Investors continue to weigh turmoil in Afghanistan as well as mounting Covid cases spread by the Delta variant. In the US the S&P 500 was down 0.8% to 4,446.16 by 4.30pm UK time.
BHP erased some of its earlier gains to trade 3.1% higher at £23.51 on announcing that it had agreed to sell its petroleum business to Australia's Woodside in an all-stock merger.
BHP, which also announced a 42% jump in annual net profit to $11.30 billion, said the deal would see BHP shareholders own 48% of the enlarged Woodside.
On a historic day for the world's biggest miner, it also gave a green light for the development of the $5.7 billion Janson potash project in Canada and announced plans to move its primary listing to Australia, with the result it will exit the FTSE 100.
Elsewhere, food delivery company Just Eat Takeaway added 2.9% to £63.09, despite reporting wider first-half losses pinned on investment spending.
Still, Just Eat Takeaway said its losses had reached a nadir and it stuck to its full-year guidance.

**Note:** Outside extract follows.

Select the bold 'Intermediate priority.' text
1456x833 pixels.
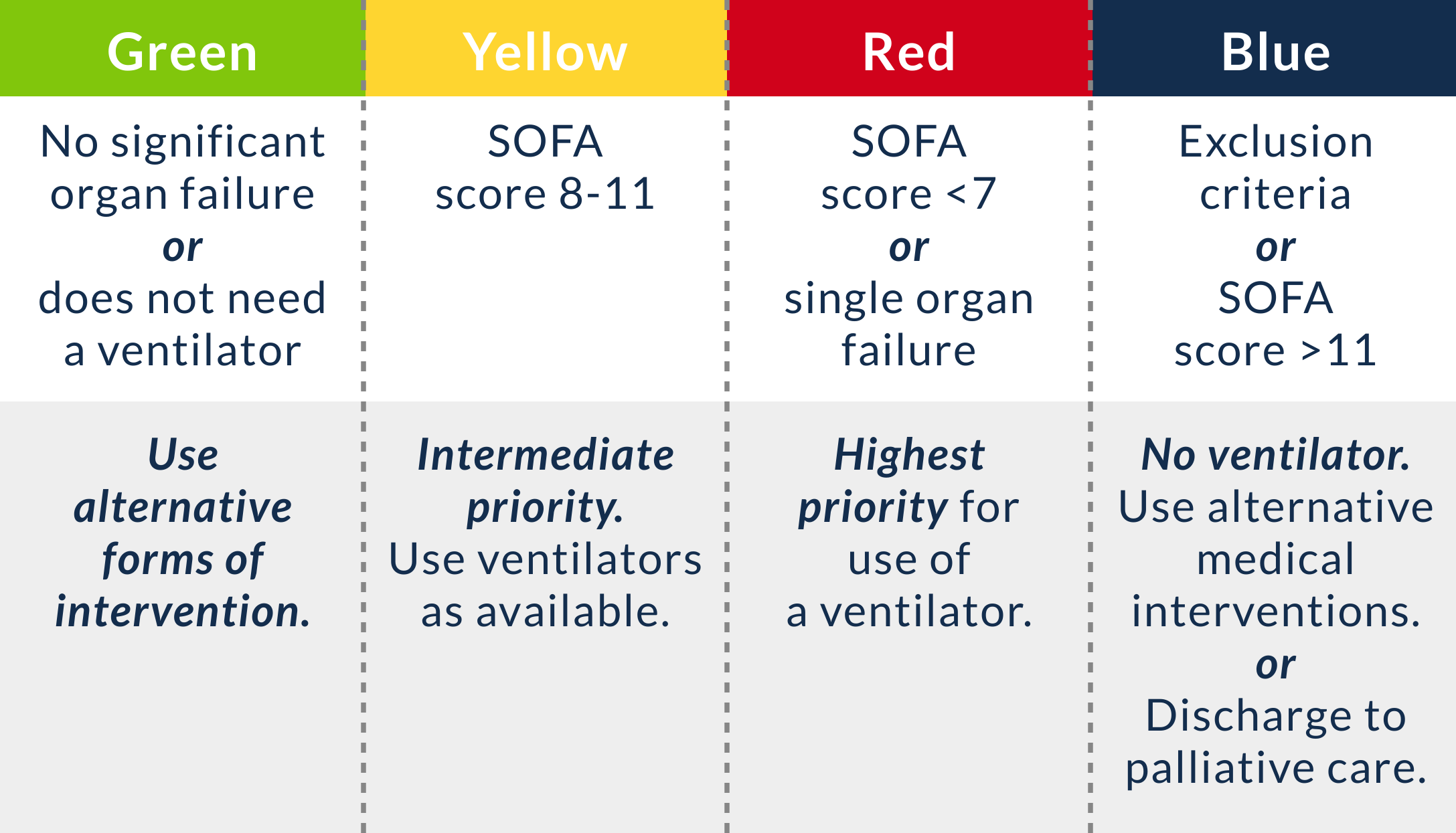coord(545,480)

Telecom group BT fell 1.3% to 173.6p on announcing that it had poached Asos chairman Adam Crozier to succeed Jan du Plessis from the beginning of December.
Asos, which said it was searching for a new chairman, reversed 0.4% to £39.03.
Online contracts-for-difference broker Plus500 rallied 5.3% to £15.05 even as it reported 48% fall in first-half profit, citing calmer market conditions that presented less opportunities for customers to trade.
Plus500, however, also upgraded its annual sales guidance and said it would launch a new $12.6 million share buyback, following completion of a $25 million buyback announced in February.
Climate management solutions group Genuit fell gained 2.6% to 665p after upgrading its annual outlook after it reported a 7.6% rise in first-profit profit thanks to a boost from acquisitions.
Genuit said it now expected full-year underlying operating profit be 'ahead of previous management expectations'.
Engineering and technology staffing company Gattaca shed 7.3% to 229p despite it, too, lifting its forecasts amid a recovery in the recruitment market.
Gattaca said it expected continuing underlying pre-tax profit for the full year to be above £3 million, which compared to market consensus of £2.7 million.
Brake-disc manufacturer Surface Transforms jumped 4.7% to 64.9p on news that it had been selected as a tier-one supplier to a 'major mainstream US automotive company' in a contract worth around £20 million.
Ground engineering contractor Van Elle dropped 2.2% to 45p, having booked a full-year loss amid a flat revenue performance pinned on the pandemic and Brexit uncertainty.
Van Elle said its revenue run-rate at the end of the financial year had returned to pre-pandemic levels.